I believe a friendship, like any other relationship, takes efforts on both sides... You know what they say about assumptions... "When you assume, it makes an ass out of u & me..." In a lot of cases, parameters are exactly that, an assumption... Just because it started out with one person making more effort than the other, doesn't mean that other person should just sit back & do nothing, or make an assumption that the person will always come up with something... And when parameters are changed, instead of just automatically assuming that's the way it should be, person could make an effort to find out why it has changed... That's what a friendship is about, isn't it? Caring about each other enough when something out of ordinary happens, making an effort to make sure the other person is ok?
 
sk66rc said:
I believe a friendship, like any other relationship, takes efforts on both sides... You know what they say about assumptions... "When you assume, it makes an ass out of u & me..."

Good one. I use that joke myself. :) For your enjoyment, here is the episode of "The Odd Couple" in which this joke first appeared in 1973.

Despite the classic joke, I don't feel that assumptions play the primary role in this at all. It's really about what we need to do when someone is taking advantage of us.

sk66rc said:
Just because it started out with one person making more effort than the other, doesn't mean that other person should just sit back & do nothing, or make an assumption that the person will always come up with something...

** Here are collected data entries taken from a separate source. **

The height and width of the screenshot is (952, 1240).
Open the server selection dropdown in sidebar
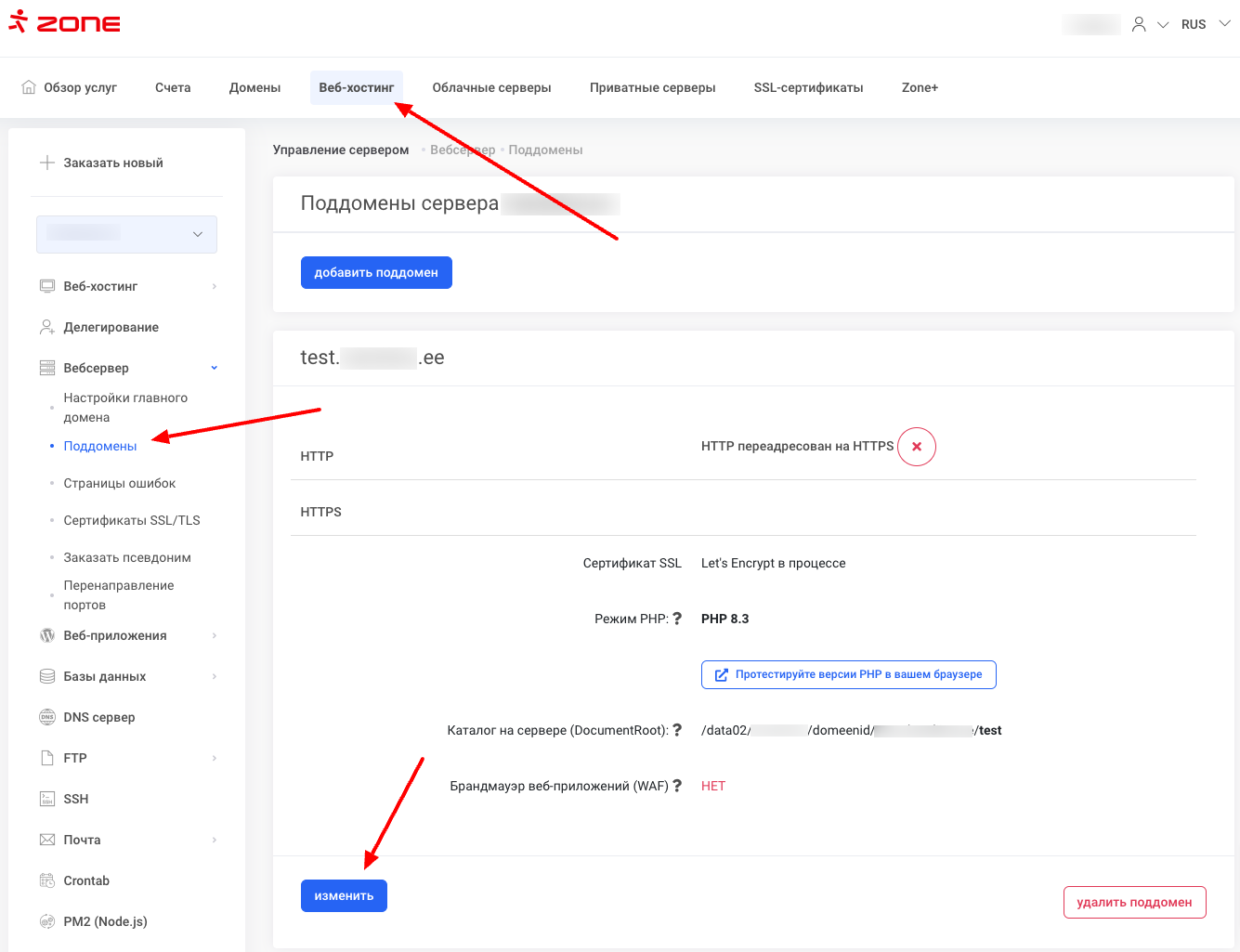click(126, 234)
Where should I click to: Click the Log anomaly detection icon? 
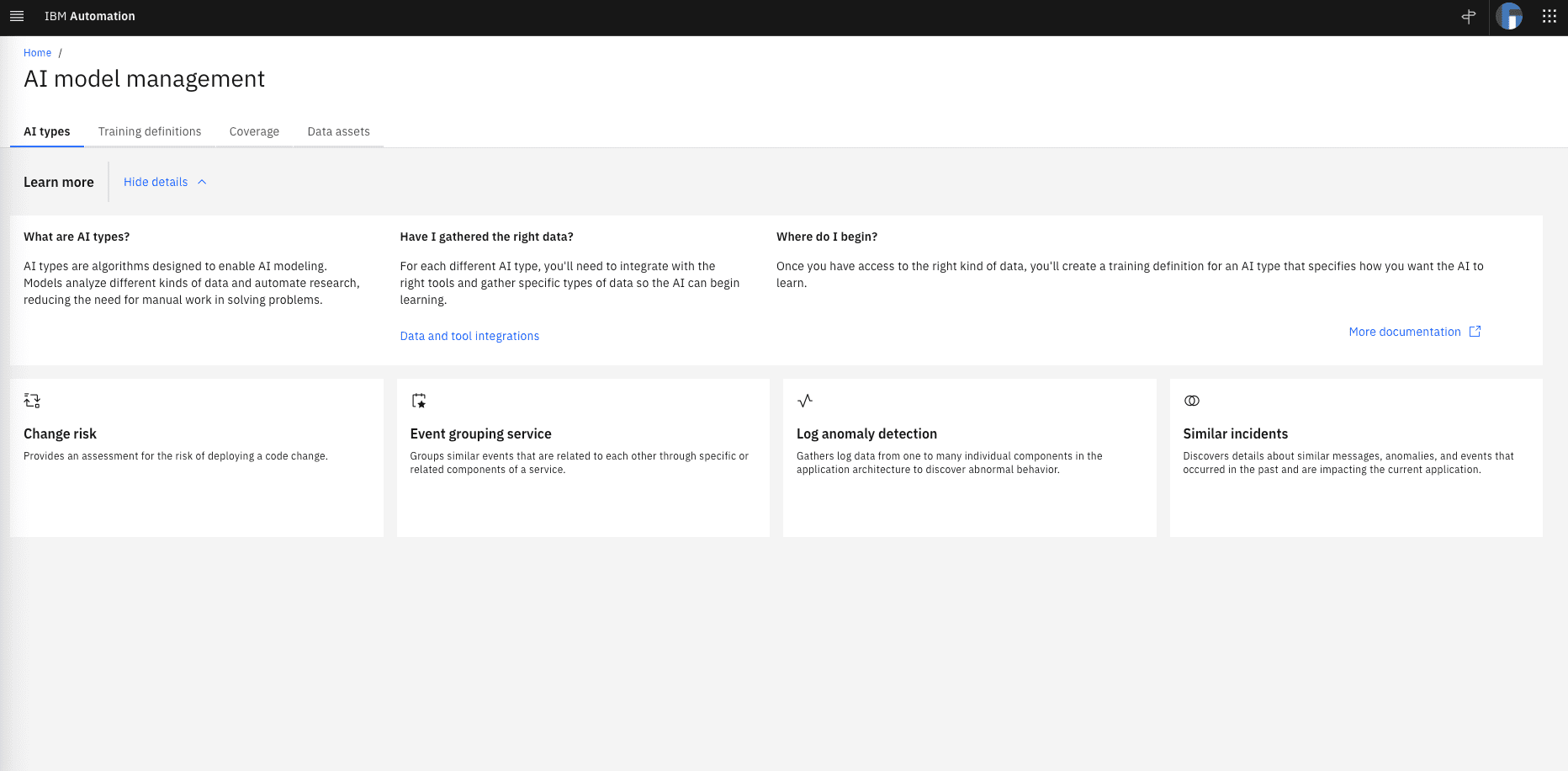coord(805,401)
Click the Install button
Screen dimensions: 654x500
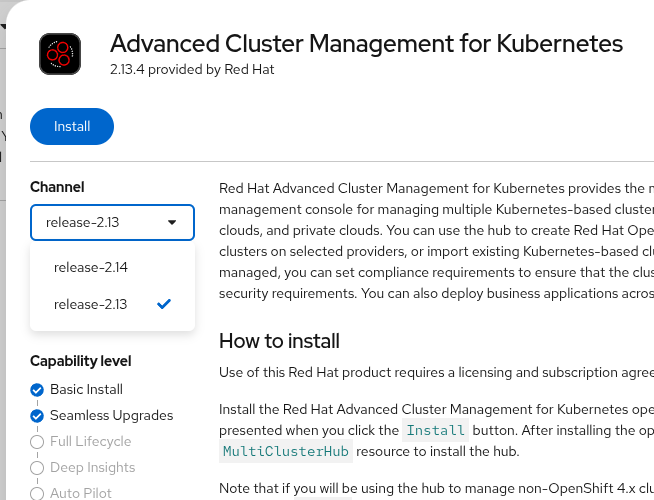[x=72, y=127]
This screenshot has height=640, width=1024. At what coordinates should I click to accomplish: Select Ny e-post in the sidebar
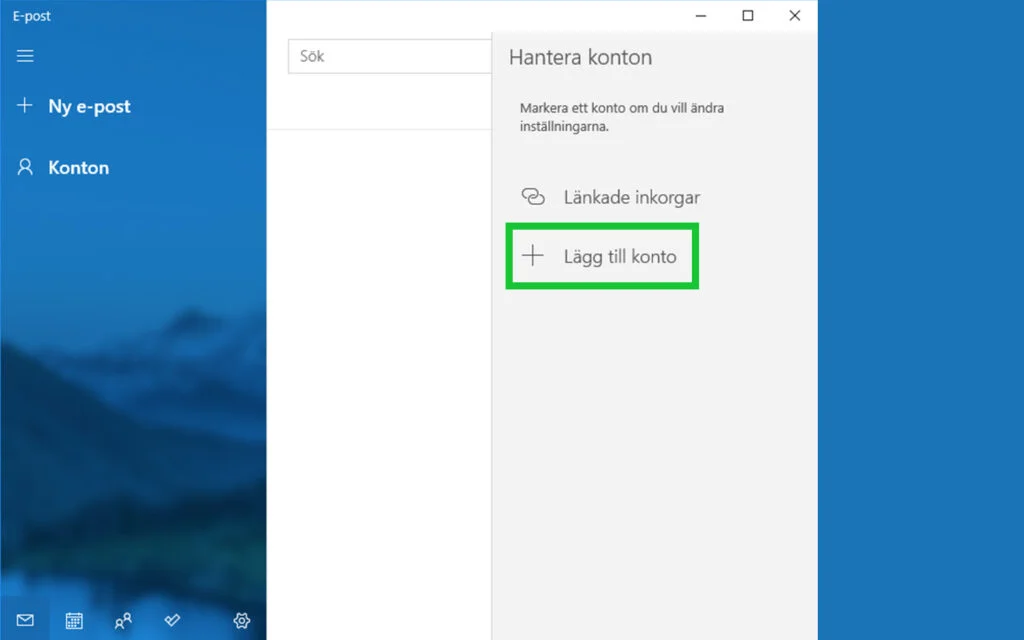[90, 105]
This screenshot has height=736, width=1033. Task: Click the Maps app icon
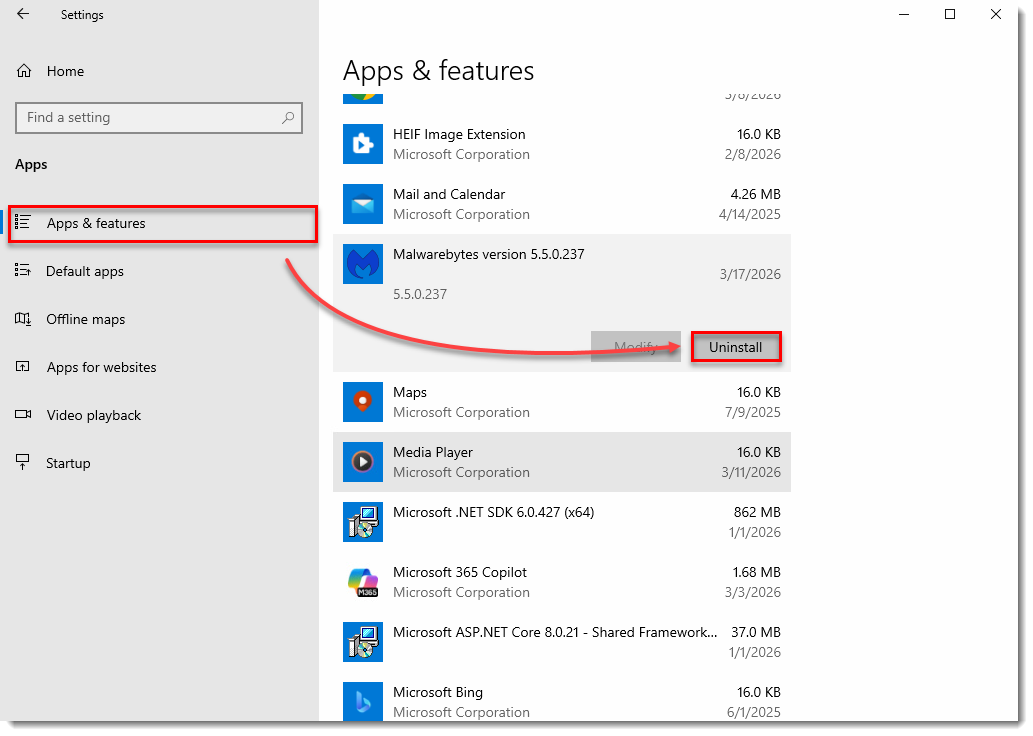362,401
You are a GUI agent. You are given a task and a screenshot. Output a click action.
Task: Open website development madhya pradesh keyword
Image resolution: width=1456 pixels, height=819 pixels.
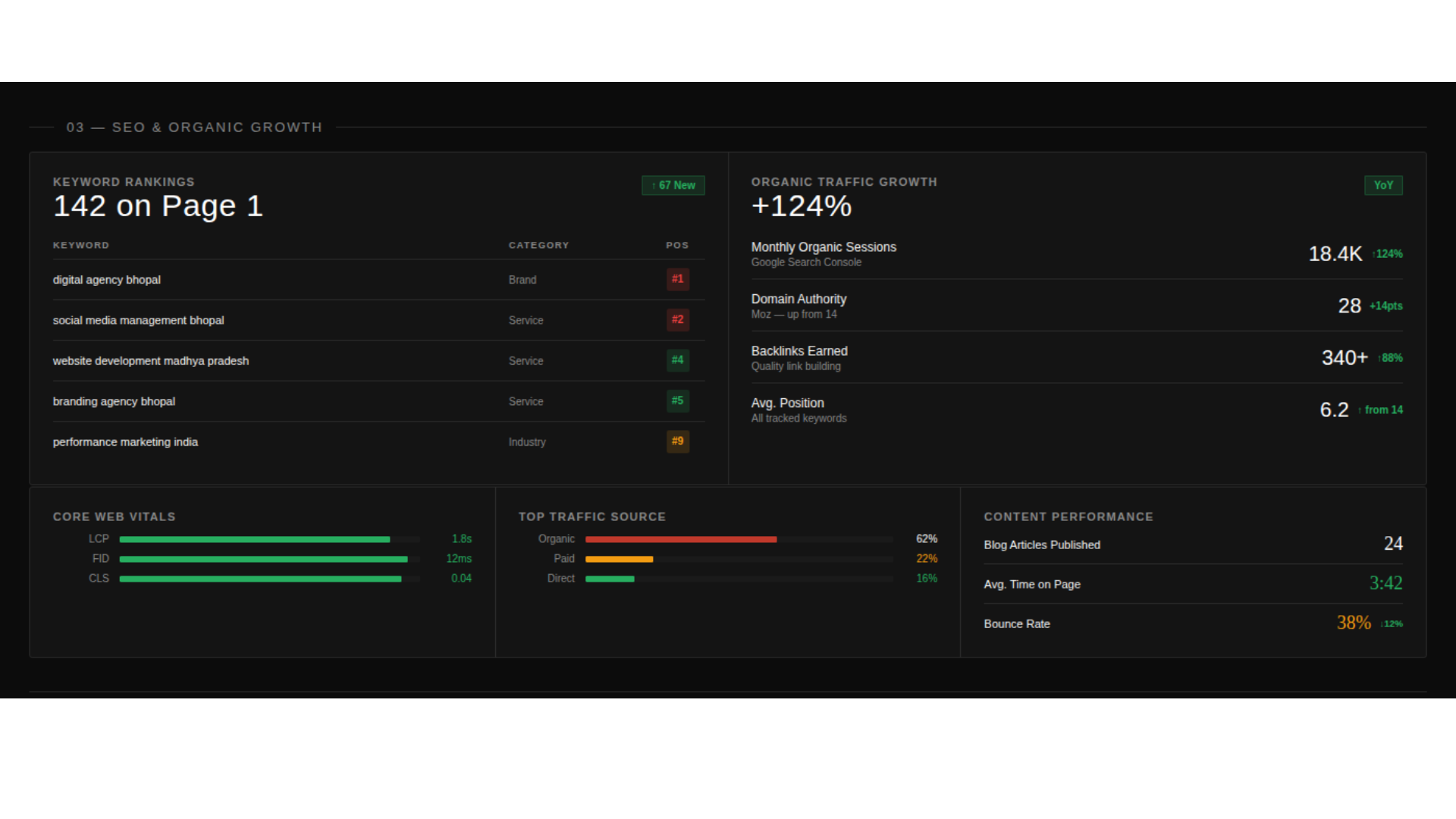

Well, if we waited for other people to change, we'd be in for an awfully long wait. The only one we can truly change is ourselves.

In any friendship, the expended effort should IDEALLY be balanced, but that doesn't always work out that way. If the overworked person does nothing about it, then that is passive acceptance of the unspoken agreement to carry on as it is. So the moral is this: Either change the situation that we passively agreed to at the outset of the friendship, or continue as we were.

I'm not saying that lazy people should be let off the hook, but if we allow lazy friends be lazy (by not speaking up,) then we're partly to blame for letting them take advantage of us. Only by taking decisive action can we ever improve our friendships to ones that are fair for everyone involved.